_Supplied data:_
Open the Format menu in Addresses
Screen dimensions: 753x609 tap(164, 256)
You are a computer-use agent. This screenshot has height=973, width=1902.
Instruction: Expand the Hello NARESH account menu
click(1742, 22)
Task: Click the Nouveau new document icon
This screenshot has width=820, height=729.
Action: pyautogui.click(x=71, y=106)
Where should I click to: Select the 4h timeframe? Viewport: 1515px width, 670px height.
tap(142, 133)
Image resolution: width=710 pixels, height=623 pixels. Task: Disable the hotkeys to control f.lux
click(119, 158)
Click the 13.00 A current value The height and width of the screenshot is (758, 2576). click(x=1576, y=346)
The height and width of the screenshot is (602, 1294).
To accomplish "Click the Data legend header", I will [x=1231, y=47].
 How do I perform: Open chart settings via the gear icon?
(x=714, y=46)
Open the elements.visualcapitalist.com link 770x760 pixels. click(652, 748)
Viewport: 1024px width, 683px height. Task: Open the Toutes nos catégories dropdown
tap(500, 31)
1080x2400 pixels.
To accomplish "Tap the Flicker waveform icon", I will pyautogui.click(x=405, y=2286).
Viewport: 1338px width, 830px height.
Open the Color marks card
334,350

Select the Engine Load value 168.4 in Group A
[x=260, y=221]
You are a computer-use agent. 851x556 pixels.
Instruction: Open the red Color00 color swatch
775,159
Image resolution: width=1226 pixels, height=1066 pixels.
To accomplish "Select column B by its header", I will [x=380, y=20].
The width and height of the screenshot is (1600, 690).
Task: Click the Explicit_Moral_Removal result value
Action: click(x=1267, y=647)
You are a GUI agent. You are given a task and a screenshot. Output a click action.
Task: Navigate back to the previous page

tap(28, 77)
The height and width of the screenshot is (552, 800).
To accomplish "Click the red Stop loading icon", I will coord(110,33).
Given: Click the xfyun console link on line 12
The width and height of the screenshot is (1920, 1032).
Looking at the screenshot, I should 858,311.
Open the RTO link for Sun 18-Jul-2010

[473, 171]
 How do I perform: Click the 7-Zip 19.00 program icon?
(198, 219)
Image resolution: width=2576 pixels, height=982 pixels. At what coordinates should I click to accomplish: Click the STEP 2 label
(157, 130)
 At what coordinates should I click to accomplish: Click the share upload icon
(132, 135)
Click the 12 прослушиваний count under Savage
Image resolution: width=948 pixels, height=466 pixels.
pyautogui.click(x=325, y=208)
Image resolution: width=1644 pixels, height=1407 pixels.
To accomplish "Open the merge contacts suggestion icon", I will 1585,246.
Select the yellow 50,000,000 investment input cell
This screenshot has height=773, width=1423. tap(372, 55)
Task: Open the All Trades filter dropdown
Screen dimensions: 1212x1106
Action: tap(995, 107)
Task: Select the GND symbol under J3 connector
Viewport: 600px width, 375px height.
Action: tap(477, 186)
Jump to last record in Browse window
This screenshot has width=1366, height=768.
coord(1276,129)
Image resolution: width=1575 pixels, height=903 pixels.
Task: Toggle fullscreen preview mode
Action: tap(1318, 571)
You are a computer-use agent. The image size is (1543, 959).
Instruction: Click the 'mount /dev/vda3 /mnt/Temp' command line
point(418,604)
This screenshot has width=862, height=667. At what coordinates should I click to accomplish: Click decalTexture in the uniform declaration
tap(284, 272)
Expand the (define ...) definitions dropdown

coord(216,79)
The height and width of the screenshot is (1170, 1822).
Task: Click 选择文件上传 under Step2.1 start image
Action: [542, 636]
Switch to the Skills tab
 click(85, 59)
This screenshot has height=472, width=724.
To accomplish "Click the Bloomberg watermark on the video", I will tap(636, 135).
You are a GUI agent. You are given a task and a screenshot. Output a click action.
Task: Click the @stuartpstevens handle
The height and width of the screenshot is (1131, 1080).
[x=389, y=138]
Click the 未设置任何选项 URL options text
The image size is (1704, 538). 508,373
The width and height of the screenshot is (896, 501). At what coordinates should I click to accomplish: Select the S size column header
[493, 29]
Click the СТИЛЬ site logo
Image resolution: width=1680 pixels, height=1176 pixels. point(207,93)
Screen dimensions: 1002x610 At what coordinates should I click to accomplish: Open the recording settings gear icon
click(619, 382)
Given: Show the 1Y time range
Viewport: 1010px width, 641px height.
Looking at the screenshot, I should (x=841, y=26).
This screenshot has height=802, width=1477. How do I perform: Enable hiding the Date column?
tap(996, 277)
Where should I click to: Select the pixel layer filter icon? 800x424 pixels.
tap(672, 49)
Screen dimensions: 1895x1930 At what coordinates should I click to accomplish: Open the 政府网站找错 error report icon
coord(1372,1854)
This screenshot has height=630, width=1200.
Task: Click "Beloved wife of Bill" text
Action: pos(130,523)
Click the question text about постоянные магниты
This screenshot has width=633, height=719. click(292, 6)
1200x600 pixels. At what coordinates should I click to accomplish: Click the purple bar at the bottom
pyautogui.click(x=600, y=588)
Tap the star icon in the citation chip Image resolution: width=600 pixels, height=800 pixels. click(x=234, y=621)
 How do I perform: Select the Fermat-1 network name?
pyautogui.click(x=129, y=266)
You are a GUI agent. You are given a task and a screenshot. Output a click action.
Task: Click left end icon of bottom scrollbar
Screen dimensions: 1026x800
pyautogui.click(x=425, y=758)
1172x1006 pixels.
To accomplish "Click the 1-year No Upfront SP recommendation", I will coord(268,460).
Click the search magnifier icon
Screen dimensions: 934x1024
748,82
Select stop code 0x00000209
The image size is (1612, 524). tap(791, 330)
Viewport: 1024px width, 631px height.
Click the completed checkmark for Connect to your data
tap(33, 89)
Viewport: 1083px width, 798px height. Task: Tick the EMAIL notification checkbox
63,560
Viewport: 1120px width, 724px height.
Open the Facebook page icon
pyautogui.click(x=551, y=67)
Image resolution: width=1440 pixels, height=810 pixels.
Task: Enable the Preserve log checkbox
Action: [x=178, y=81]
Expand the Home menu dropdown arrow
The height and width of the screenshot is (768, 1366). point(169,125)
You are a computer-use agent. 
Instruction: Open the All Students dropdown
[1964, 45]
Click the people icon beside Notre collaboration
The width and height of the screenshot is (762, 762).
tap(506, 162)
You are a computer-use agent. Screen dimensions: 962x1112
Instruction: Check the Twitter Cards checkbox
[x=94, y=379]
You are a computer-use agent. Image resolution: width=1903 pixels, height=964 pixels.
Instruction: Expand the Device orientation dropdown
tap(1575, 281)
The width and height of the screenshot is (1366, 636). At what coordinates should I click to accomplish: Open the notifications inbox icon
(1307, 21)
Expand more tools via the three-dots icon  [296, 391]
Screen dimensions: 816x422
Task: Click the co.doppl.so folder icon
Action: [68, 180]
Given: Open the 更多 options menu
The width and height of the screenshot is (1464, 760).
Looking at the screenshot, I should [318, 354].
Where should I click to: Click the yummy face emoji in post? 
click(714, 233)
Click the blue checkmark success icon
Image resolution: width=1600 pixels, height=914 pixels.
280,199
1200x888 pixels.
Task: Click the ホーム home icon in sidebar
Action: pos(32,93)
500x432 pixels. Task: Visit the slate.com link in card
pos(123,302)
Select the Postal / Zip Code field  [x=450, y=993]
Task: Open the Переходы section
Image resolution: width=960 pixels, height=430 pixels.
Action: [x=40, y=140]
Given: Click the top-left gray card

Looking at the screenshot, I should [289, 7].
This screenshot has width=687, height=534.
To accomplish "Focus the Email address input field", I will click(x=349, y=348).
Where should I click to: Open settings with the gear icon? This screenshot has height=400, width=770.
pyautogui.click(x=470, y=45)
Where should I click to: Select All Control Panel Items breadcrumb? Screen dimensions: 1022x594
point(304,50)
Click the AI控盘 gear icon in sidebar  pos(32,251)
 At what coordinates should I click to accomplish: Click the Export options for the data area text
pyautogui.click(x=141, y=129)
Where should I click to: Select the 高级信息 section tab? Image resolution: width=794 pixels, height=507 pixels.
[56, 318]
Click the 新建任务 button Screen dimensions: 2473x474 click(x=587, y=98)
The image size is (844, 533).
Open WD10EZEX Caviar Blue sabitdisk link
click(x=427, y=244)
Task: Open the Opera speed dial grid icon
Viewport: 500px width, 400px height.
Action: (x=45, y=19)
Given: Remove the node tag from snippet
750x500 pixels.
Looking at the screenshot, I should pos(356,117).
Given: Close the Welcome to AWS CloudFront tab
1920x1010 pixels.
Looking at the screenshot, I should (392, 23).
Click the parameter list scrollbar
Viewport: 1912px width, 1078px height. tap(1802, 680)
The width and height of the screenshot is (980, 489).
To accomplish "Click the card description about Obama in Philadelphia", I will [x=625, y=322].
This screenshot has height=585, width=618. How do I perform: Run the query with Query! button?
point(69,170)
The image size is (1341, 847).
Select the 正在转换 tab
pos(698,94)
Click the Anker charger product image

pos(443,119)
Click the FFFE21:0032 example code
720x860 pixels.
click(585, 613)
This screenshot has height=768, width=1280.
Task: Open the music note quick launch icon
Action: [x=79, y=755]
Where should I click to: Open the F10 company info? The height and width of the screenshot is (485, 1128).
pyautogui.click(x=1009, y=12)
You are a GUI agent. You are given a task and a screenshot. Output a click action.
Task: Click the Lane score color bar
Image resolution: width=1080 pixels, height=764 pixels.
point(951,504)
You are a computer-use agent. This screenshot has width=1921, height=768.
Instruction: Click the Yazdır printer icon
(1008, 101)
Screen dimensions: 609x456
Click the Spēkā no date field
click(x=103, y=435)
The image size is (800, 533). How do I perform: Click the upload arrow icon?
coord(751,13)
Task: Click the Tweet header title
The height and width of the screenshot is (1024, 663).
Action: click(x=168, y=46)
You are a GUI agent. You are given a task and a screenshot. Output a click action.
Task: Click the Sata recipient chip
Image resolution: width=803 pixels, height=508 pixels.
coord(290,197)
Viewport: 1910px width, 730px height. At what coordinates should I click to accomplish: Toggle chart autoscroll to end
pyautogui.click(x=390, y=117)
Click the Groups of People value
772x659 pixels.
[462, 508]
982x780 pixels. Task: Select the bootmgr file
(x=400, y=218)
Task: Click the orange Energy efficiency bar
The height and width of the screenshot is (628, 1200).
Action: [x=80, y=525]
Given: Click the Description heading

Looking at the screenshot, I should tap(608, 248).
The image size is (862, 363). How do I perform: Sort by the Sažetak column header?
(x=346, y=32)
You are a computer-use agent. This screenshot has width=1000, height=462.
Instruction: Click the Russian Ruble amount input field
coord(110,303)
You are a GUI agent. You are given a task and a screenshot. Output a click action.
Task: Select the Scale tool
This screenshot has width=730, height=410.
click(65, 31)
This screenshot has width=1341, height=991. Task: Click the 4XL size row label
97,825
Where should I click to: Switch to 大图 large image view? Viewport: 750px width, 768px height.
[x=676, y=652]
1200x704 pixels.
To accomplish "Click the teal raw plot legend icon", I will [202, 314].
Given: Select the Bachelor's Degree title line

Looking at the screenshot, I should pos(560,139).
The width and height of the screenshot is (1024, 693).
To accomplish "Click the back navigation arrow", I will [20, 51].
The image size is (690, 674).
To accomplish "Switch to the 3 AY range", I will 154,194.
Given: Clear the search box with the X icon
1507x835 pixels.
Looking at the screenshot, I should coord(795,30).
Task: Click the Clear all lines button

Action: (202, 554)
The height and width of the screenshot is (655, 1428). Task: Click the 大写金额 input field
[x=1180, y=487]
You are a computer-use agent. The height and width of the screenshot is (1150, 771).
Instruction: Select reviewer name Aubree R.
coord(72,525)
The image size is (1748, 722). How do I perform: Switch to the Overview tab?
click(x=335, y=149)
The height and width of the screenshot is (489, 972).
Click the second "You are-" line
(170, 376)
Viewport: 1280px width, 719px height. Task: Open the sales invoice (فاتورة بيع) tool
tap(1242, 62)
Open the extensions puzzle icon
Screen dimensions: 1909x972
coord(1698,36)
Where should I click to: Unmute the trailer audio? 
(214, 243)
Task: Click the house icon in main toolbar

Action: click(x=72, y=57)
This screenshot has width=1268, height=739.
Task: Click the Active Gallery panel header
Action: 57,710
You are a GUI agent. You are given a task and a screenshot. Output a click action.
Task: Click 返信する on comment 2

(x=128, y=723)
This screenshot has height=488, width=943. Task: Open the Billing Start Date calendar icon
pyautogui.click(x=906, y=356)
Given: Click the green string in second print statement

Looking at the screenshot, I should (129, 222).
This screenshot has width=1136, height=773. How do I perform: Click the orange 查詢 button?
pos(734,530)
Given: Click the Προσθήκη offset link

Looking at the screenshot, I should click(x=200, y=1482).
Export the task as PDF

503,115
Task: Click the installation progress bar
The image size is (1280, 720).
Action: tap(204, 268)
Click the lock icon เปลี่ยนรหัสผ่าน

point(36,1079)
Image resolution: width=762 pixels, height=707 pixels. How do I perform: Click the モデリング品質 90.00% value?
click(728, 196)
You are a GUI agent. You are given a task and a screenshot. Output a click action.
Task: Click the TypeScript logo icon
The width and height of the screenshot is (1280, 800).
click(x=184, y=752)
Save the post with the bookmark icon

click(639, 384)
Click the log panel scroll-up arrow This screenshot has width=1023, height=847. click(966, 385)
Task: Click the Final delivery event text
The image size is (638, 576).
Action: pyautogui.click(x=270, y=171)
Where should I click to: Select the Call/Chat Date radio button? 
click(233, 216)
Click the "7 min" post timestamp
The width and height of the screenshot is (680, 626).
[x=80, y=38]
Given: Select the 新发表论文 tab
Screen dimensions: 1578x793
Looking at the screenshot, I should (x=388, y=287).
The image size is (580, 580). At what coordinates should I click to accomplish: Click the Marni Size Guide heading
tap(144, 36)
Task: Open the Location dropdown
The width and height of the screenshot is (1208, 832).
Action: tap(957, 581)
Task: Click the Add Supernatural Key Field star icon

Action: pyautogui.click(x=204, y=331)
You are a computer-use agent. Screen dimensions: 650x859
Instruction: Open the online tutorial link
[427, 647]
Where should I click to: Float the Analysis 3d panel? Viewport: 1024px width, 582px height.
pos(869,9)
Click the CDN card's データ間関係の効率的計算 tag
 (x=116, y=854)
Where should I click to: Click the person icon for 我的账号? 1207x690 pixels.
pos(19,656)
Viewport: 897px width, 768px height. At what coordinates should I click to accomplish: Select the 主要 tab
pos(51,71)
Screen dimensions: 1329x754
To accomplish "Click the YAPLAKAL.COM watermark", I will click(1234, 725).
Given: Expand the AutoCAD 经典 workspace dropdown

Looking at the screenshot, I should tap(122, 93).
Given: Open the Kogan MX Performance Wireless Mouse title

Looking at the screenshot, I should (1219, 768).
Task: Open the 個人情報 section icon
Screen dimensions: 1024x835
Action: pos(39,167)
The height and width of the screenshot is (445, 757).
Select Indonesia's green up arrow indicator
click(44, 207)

_What the task asks:_
Up to and including the line containing "Image resolution: width=1226", please write out the listing exactly, starting from its first line.

_Your solution:_
Open the Format menu in Addresses
Screen dimensions: 753x609 tap(164, 256)
You are a computer-use agent. This screenshot has height=973, width=1902.
Instruction: Expand the Hello NARESH account menu
click(1742, 22)
Task: Click the Nouveau new document icon
This screenshot has width=820, height=729.
Action: pyautogui.click(x=71, y=106)
Where should I click to: Select the 4h timeframe? Viewport: 1515px width, 670px height.
tap(142, 133)
Image resolution: width=710 pixels, height=623 pixels. Task: Disable the hotkeys to control f.lux
click(119, 158)
Click the 13.00 A current value The height and width of the screenshot is (758, 2576). click(x=1576, y=346)
The height and width of the screenshot is (602, 1294).
To accomplish "Click the Data legend header", I will [x=1231, y=47].
 How do I perform: Open chart settings via the gear icon?
(x=714, y=46)
Open the elements.visualcapitalist.com link 770x760 pixels. click(652, 748)
Viewport: 1024px width, 683px height. Task: Open the Toutes nos catégories dropdown
tap(500, 31)
1080x2400 pixels.
To accomplish "Tap the Flicker waveform icon", I will pyautogui.click(x=405, y=2286).
Viewport: 1338px width, 830px height.
Open the Color marks card
334,350

Select the Engine Load value 168.4 in Group A
[x=260, y=221]
You are a computer-use agent. 851x556 pixels.
Instruction: Open the red Color00 color swatch
775,159
Image resolution: width=1226 pixels, height=1066 pixels.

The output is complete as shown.